Risk Associated Medications

Twenty-one and six tenths percent (305) of PHF patients had been on proton pump inhibitors (PPIs) at the time of fracture or in the past (OR = 1.046, CI [0.920, 1.91]), and 12.4% (167) of PHF patients had been on selective serotonin reuptake inhibitors (SSRIs) at the time of fracture or in the past (OR = 0.900, CI [0.766, 1.057]). However, only 5.7% (79) of PHF patients had been on oral glucocorticoids at the time of fracture or in the past. Ten and six tenths percent (147) of PHF patients had been taking bisphosphonates at the time of fracture or in the past.

Concurrent and Previous Fractures

Of the patients with proximal humerus fractures, 22% (303) of patients experienced a concurrent fracture (Table 2). Concurrent fracture types included 154 hip, 22 radius/ulna, 37 wrist, 34 spine, 27 pelvic ring, and 29 femur fractures. A hip fracture was the most prevalent concurrent fracture, presenting in 11.1% (154) of patients.

Table 2.Fracture Data
Fracture Site Frequency
Concurrent Fracture
Forearm (radius/ulna shaft) 22 (1.6%)
Wrist 37 (2.7%)
Spine 34 (2.4%)
Pelvic ring 27 (1.9%)
Hip 154 (11.1%)
Thigh (femoral shaft) 29 (2.1%)
Total (N = 1388) 303 (21.8%)
Previous Fracture
Wrist 101 (7.3%)
Spine 78 (5.6%)
Pelvic ring 31 (2.2%)
Hip 88 (6.3%)
Thigh (femoral shaft) 21 (1.5%)
Shoulder 58 (4.2%)
Arm (humeral shaft) 152 (11.0%)
Elbow 27 (1.9)
Total (N = 1388) 556 (40.0%)

Forty percent (556) had previous fractures reported in the registry (OR = 1.061, CI [0.950, 1.183]). The most common primary site for a prior fracture among PHF patients was at the wrist. While 7.3% (101) of patients had a prior wrist fracture, 6.3% (88) had a prior hip fracture, 5.6% (78) had a prior spine fracture, and 2.2% (31) had a prior pelvic ring fracture.

Nutritional Supplementation

Data on Vitamin D deficiency was available for 1099 patients, and 34.9% (384) of patients had a history of Vitamin D deficiency or Vitamin D deficiency confirmed by lab work. Thirty-seven and eight tenths percent (525) of PHF patients had been taking calcium supplements at the time of fracture or in the past, and 47% (652) of PHF patients had been taking Vitamin D at the time of fracture or in the past.

Bone Mineral Density Testing

Nineteen and one tenth percent (265) of PHF patients had completed BMD testing.
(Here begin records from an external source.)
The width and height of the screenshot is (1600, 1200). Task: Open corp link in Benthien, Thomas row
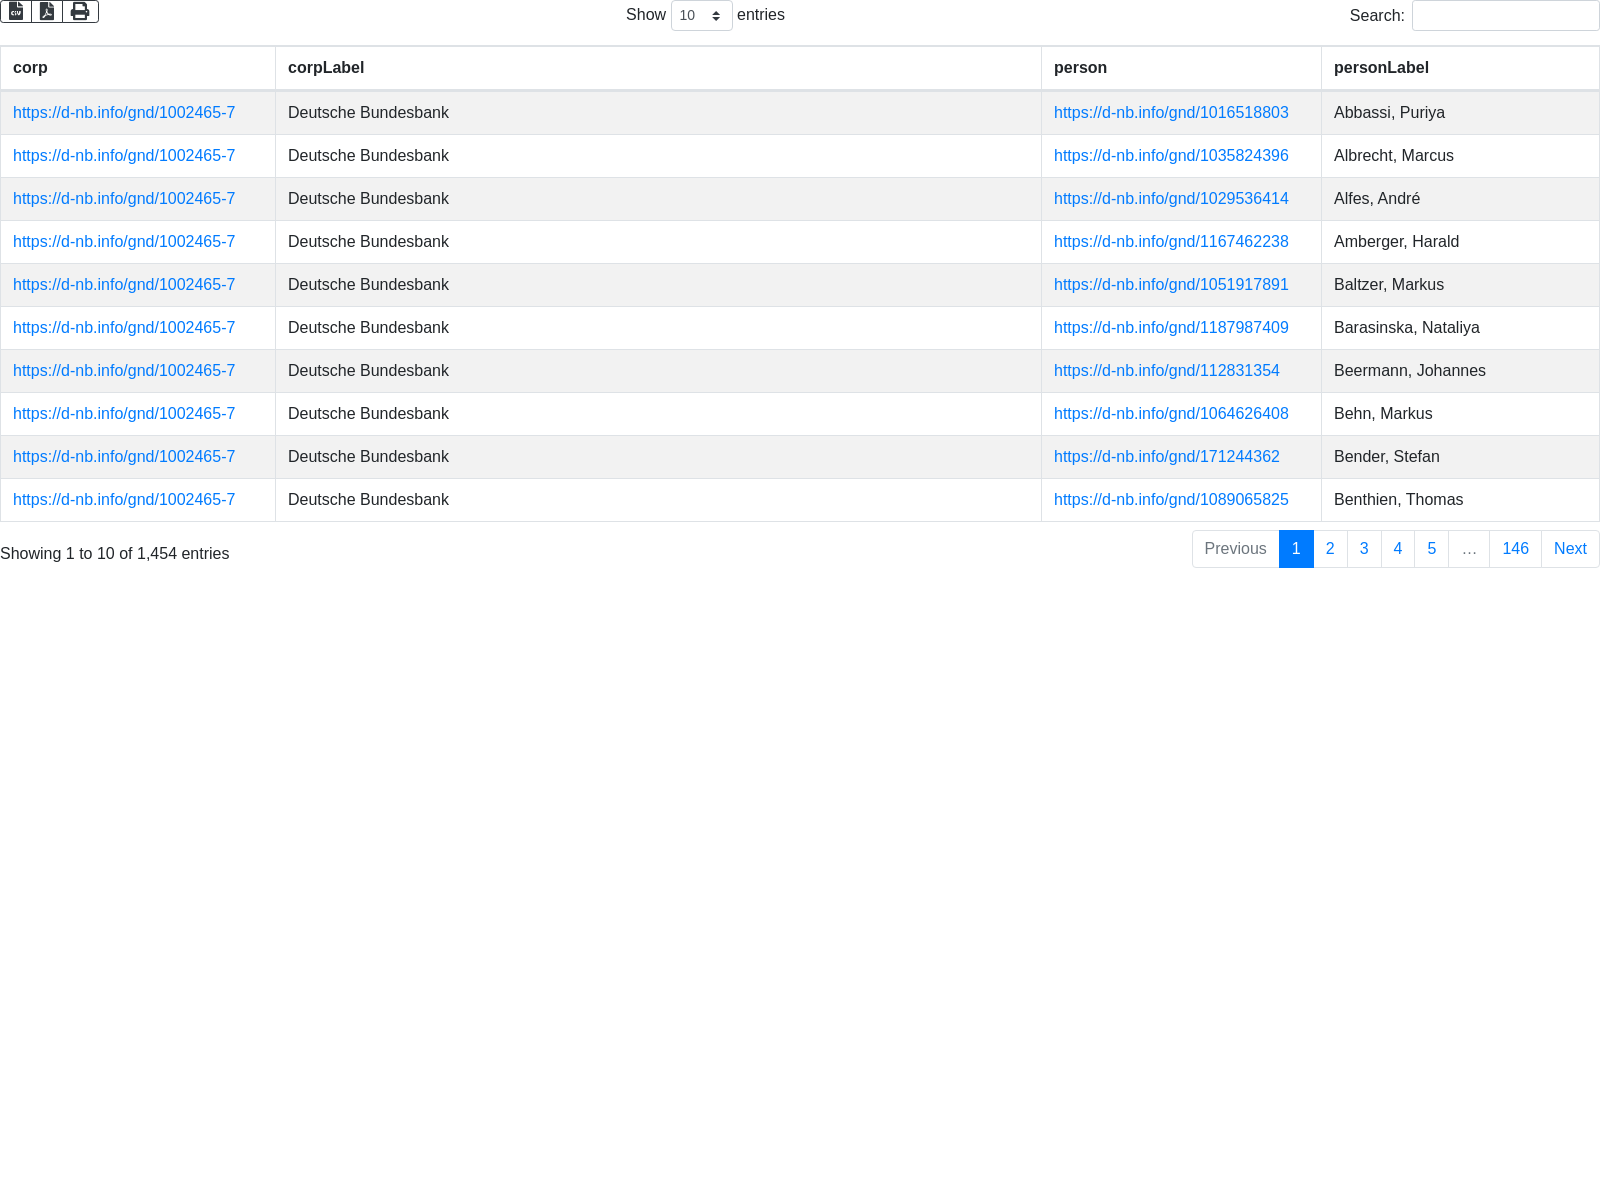[124, 500]
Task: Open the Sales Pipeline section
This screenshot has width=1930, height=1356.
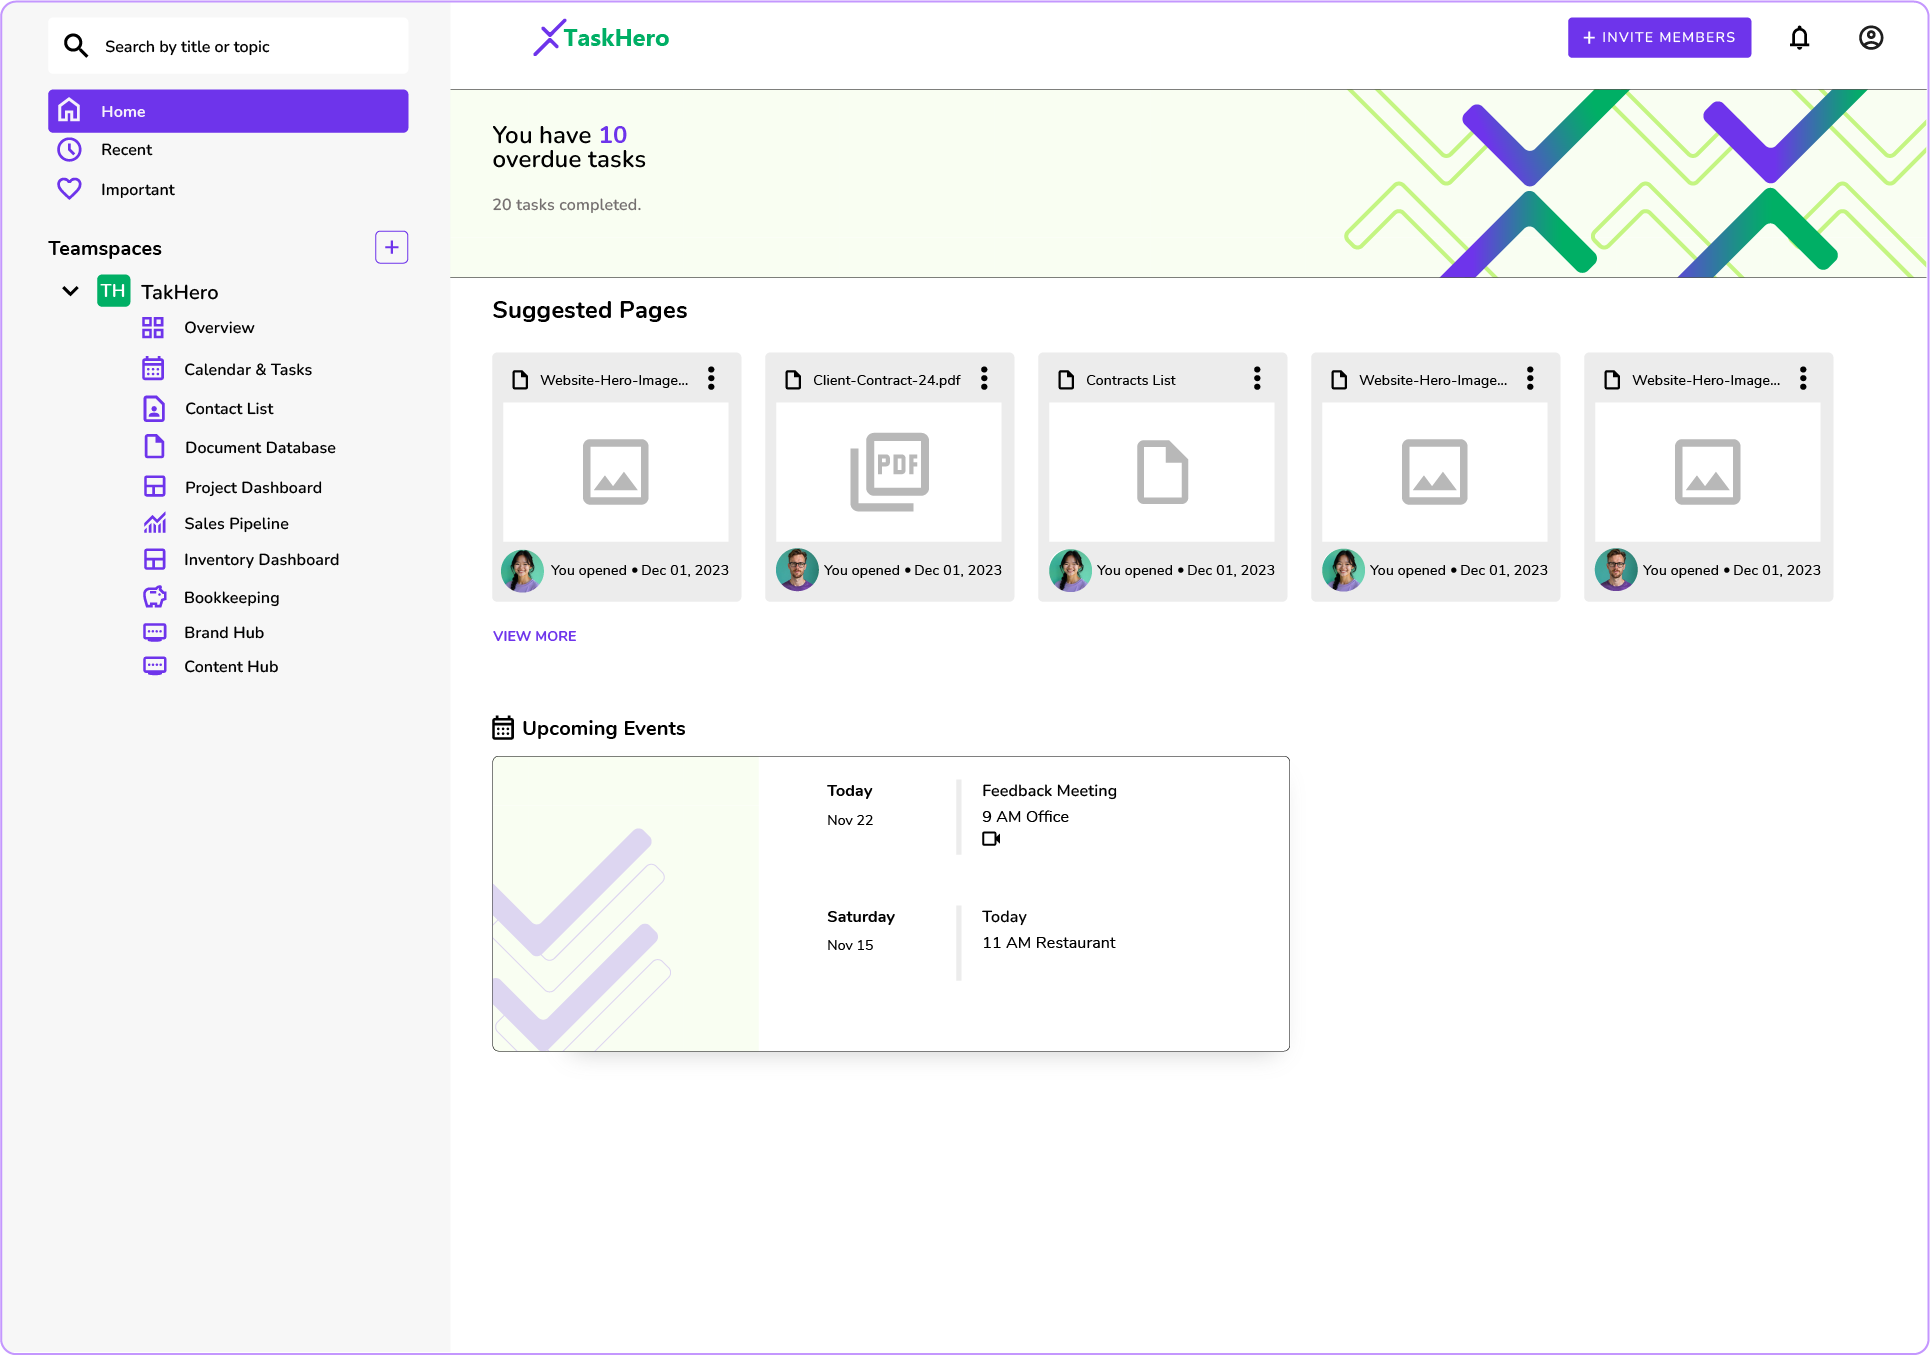Action: click(235, 522)
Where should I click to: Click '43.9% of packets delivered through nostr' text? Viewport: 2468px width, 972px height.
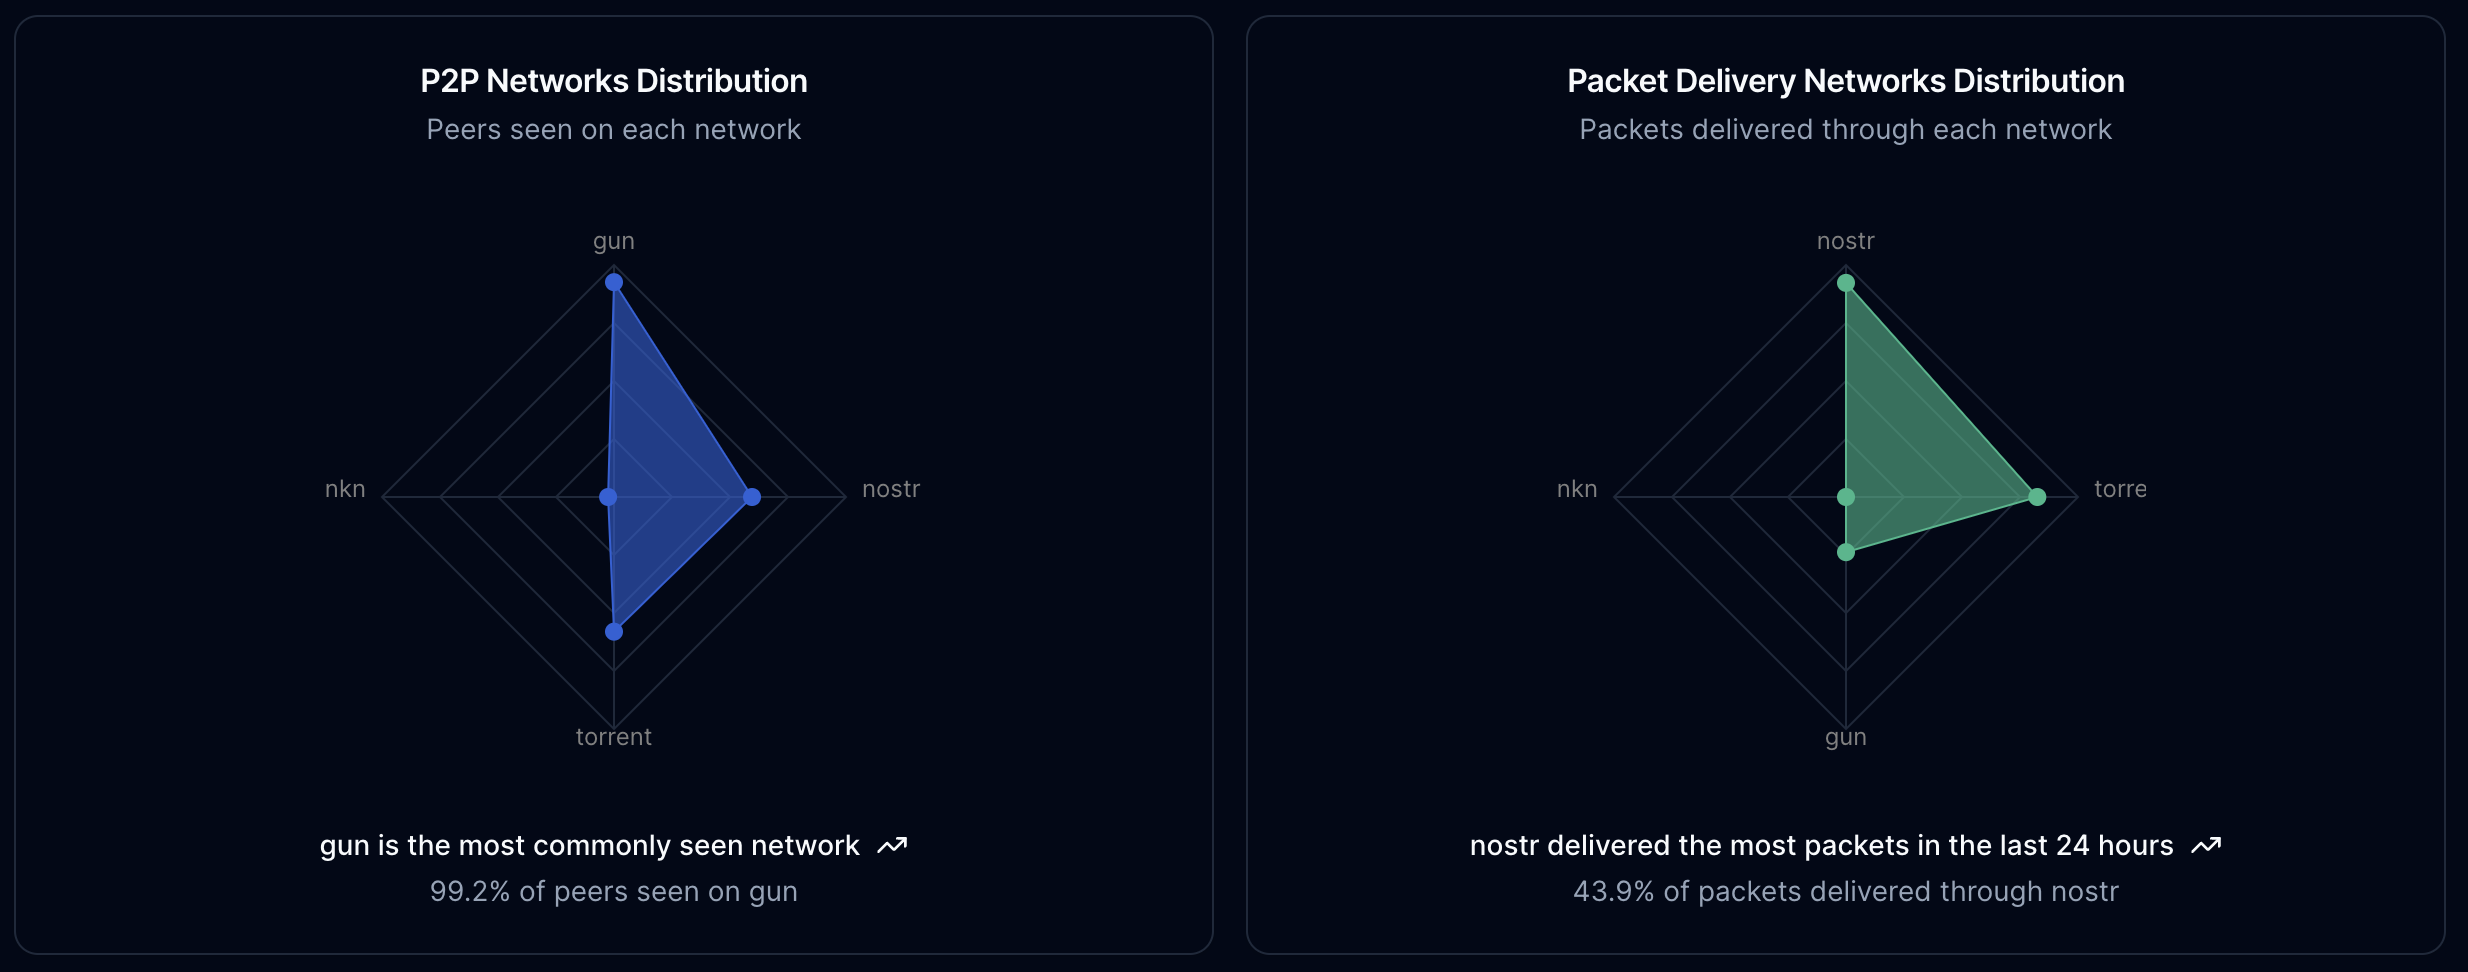[1846, 892]
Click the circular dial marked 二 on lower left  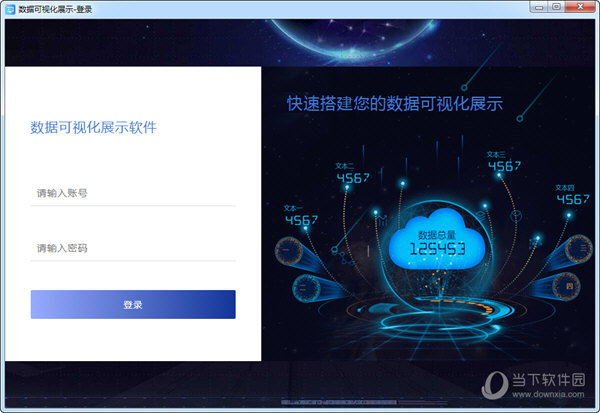[x=306, y=288]
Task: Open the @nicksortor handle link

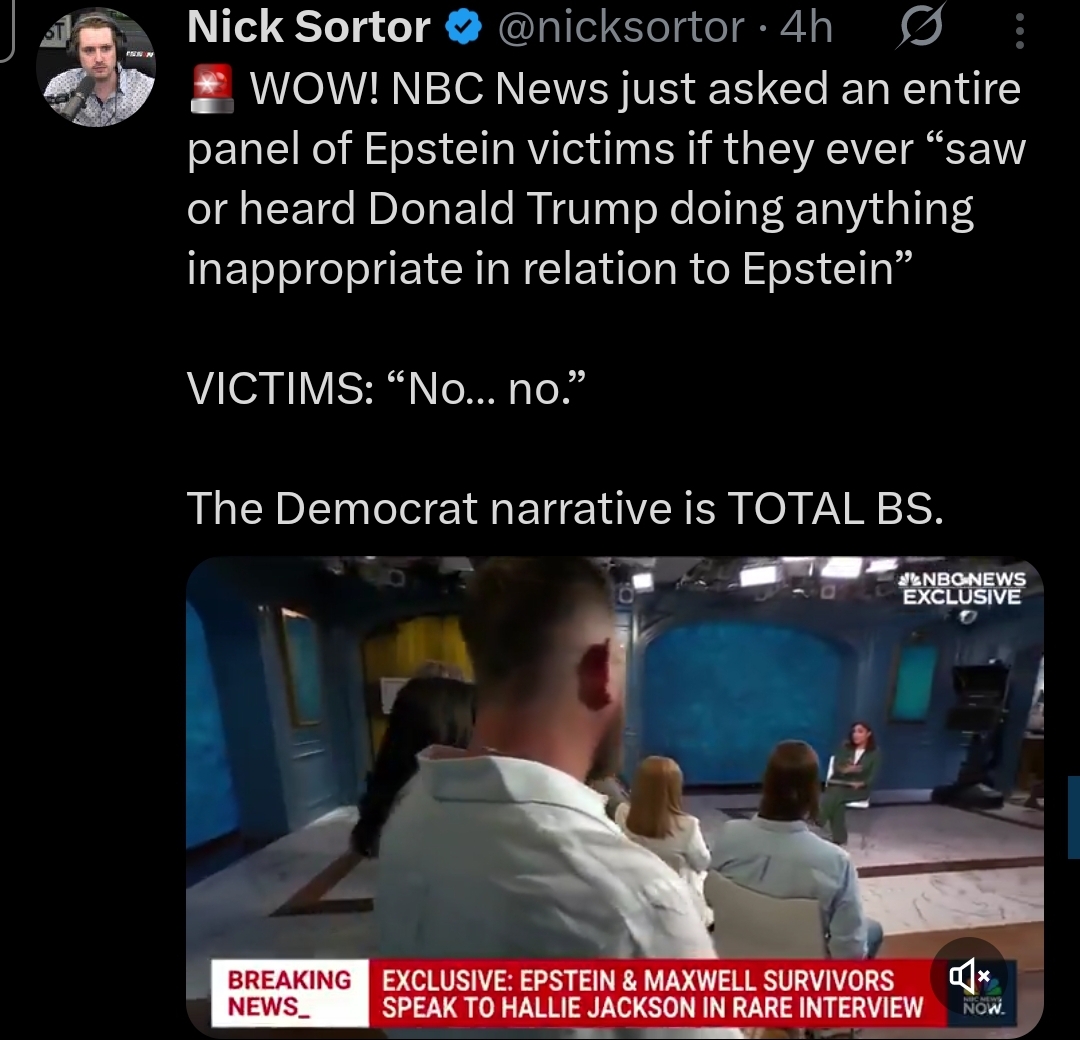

Data on the lumbar spine t-score was available for 310 patients, and the t-scores of 61 of these patients were considered as osteoporotic.

Discussion

Osteoporosis is considered the most prevalent bone disorder in the world and is an initially subclinical condition. However, a decrease in bone mineral density, indicative of osteoporosis, increases the risk of fractures in vertebral bodies, distal radius, proximal femur, and proximal humerus, especially in the elderly population (Taskesen et al. 2020). More specifically, estimates indicate that 50% of women and 20% of men aged over 50 years will experience an osteoporosis-related fracture (Coughlan and Dockery 2014).

In addition to bone mineral density, patients who have had a single fragility fracture are at significantly increased risk of having a second fracture in the future (Clinton et al. 2009). A prospective cohort study of older Caucasian women was established to test the hypothesis that a proximal humeral fracture is an independent risk factor for a subsequent hip fracture and that the risk of the subsequent hip fracture is highest within the first five years after the humeral fracture (Clinton et al. 2009). Researchers found that the risk of a subsequent hip fracture after a proximal humeral fracture was highest within one year after the proximal humeral fracture with a hazard ratio of 5.686.

While proximal humerus fractures can serve as precursors for future fragility fractures, there is limited literature surrounding previous fragility fractures being related to future proximal humerus fractures, which was an interest in our study. Our results found that 40% (556) of PHF patients sustained previous fragility fractures. Robinson et al (Robinson, Carlson, Poppendeck, et al. 2020)., a study also utilizing the OTB database, found that 52% of patients with low-energy clinical vertebral fractures reported a prior fracture after the age of 50, which supports our findings that previous fractures serve as a risk factor for subsequent fragility fractures.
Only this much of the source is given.